[RECORDED INFORMATION]
########
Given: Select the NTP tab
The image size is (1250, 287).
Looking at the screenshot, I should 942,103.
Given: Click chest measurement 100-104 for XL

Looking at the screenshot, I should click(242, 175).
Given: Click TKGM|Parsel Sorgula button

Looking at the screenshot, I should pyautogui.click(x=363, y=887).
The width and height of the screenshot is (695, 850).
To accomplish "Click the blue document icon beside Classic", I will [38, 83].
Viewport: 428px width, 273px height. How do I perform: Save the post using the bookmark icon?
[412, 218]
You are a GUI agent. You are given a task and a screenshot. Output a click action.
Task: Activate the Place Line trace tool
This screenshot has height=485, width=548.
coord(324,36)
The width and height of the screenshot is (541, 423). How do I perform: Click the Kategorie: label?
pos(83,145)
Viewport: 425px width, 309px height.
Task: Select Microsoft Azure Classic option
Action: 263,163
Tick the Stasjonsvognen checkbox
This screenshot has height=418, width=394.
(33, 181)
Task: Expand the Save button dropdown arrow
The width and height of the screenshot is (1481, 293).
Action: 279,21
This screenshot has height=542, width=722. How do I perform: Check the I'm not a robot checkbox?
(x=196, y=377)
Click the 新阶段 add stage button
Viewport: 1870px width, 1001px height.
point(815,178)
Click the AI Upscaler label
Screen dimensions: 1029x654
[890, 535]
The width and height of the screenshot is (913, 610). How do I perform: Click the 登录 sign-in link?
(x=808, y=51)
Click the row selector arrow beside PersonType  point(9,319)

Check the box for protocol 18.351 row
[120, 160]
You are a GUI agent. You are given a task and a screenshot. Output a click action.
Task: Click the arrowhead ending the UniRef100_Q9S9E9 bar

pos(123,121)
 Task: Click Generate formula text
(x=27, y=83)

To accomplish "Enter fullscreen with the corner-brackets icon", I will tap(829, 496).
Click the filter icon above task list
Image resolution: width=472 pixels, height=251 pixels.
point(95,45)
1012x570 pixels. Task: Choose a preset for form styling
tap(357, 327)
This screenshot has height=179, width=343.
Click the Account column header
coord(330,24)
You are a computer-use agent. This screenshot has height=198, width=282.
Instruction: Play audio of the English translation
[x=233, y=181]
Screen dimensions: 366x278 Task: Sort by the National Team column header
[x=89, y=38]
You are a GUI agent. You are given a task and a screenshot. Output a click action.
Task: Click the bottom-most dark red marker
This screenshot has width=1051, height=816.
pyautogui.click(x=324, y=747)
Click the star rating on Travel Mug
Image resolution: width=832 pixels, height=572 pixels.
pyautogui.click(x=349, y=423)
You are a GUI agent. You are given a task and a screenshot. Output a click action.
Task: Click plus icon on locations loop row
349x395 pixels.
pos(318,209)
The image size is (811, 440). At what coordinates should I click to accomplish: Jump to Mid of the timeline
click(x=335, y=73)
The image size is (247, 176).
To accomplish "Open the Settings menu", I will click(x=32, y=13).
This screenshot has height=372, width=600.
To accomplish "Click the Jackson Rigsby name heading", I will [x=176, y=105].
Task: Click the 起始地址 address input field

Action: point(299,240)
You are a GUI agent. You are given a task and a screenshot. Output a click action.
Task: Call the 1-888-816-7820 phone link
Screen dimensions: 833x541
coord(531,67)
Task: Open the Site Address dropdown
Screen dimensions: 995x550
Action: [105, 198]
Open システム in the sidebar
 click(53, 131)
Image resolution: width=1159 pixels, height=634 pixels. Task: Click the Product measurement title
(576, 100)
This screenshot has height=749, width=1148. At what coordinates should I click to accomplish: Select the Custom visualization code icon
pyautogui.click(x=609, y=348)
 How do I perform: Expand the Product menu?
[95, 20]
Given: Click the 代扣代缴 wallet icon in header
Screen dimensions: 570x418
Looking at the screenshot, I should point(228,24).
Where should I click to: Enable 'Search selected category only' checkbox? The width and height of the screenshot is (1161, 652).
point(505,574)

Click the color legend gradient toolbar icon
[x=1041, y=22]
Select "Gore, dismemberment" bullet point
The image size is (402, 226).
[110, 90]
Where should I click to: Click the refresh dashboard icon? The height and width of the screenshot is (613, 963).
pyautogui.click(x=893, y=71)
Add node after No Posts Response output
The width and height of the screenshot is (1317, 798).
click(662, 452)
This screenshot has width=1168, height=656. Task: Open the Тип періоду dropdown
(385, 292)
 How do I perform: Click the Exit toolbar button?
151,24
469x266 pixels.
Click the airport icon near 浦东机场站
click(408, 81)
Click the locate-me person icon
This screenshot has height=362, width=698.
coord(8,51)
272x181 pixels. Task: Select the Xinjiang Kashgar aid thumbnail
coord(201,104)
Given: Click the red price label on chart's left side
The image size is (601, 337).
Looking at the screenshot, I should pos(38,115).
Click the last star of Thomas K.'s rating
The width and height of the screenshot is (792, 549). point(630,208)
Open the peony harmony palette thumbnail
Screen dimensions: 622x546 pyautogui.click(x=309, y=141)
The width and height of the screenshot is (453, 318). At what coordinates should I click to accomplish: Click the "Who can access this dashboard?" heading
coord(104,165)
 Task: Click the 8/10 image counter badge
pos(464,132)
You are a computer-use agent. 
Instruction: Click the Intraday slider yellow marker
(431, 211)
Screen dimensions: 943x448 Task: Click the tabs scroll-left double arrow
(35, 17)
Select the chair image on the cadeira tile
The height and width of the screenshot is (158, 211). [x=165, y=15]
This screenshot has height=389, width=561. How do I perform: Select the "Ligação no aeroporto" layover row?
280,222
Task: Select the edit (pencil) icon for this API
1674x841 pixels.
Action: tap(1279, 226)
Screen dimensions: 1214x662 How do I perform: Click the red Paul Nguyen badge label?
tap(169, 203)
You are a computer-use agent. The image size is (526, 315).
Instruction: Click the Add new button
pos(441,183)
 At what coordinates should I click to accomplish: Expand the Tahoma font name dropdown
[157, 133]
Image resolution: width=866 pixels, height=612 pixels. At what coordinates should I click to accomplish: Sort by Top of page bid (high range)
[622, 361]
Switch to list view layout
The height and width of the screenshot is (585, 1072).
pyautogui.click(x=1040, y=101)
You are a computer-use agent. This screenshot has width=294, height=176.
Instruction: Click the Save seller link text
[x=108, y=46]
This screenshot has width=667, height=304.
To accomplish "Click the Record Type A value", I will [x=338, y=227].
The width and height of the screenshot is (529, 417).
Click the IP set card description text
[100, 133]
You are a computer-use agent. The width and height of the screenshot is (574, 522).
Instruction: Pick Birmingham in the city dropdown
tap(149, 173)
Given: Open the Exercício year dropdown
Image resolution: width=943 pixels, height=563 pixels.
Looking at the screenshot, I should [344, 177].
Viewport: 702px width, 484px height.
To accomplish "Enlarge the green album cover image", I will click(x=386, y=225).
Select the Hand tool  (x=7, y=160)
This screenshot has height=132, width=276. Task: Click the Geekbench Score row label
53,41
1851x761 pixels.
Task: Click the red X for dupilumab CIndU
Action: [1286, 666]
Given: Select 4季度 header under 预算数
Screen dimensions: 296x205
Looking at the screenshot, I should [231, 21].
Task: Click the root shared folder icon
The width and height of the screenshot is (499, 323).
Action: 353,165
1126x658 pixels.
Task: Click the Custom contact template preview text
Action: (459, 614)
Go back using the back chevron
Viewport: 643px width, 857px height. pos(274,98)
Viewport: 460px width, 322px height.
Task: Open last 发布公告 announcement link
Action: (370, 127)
########
Rewrite everything from the line containing "This screenshot has height=542, width=722." down to the line containing "will click(x=32, y=13).", substituting "UI automation agent" for "GUI agent" and keeping everything else unchanged.

[IN RESPONSE]
This screenshot has height=542, width=722. How do I perform: Check the I'm not a robot checkbox?
(x=196, y=377)
Click the 新阶段 add stage button
Viewport: 1870px width, 1001px height.
point(815,178)
Click the AI Upscaler label
Screen dimensions: 1029x654
[890, 535]
The width and height of the screenshot is (913, 610). How do I perform: Click the 登录 sign-in link?
(x=808, y=51)
Click the row selector arrow beside PersonType  point(9,319)

Check the box for protocol 18.351 row
[120, 160]
You are a UI automation agent. You are given a task and a screenshot. Output a click action.
Task: Click the arrowhead ending the UniRef100_Q9S9E9 bar

pos(123,121)
 Task: Click Generate formula text
(x=27, y=83)

To accomplish "Enter fullscreen with the corner-brackets icon", I will tap(829, 496).
Click the filter icon above task list
Image resolution: width=472 pixels, height=251 pixels.
point(95,45)
1012x570 pixels. Task: Choose a preset for form styling
tap(357, 327)
This screenshot has height=179, width=343.
Click the Account column header
coord(330,24)
You are a computer-use agent. This screenshot has height=198, width=282.
Instruction: Play audio of the English translation
[x=233, y=181]
Screen dimensions: 366x278 Task: Sort by the National Team column header
[x=89, y=38]
You are a UI automation agent. You are given a task and a screenshot. Output a click action.
Task: Click the bottom-most dark red marker
This screenshot has width=1051, height=816.
pyautogui.click(x=324, y=747)
Click the star rating on Travel Mug
Image resolution: width=832 pixels, height=572 pixels.
pyautogui.click(x=349, y=423)
You are a UI automation agent. You are given a task and a screenshot. Output a click action.
Task: Click plus icon on locations loop row
349x395 pixels.
pos(318,209)
The image size is (811, 440). At what coordinates should I click to accomplish: Jump to Mid of the timeline
click(x=335, y=73)
The image size is (247, 176).
To accomplish "Open the Settings menu", I will click(x=32, y=13).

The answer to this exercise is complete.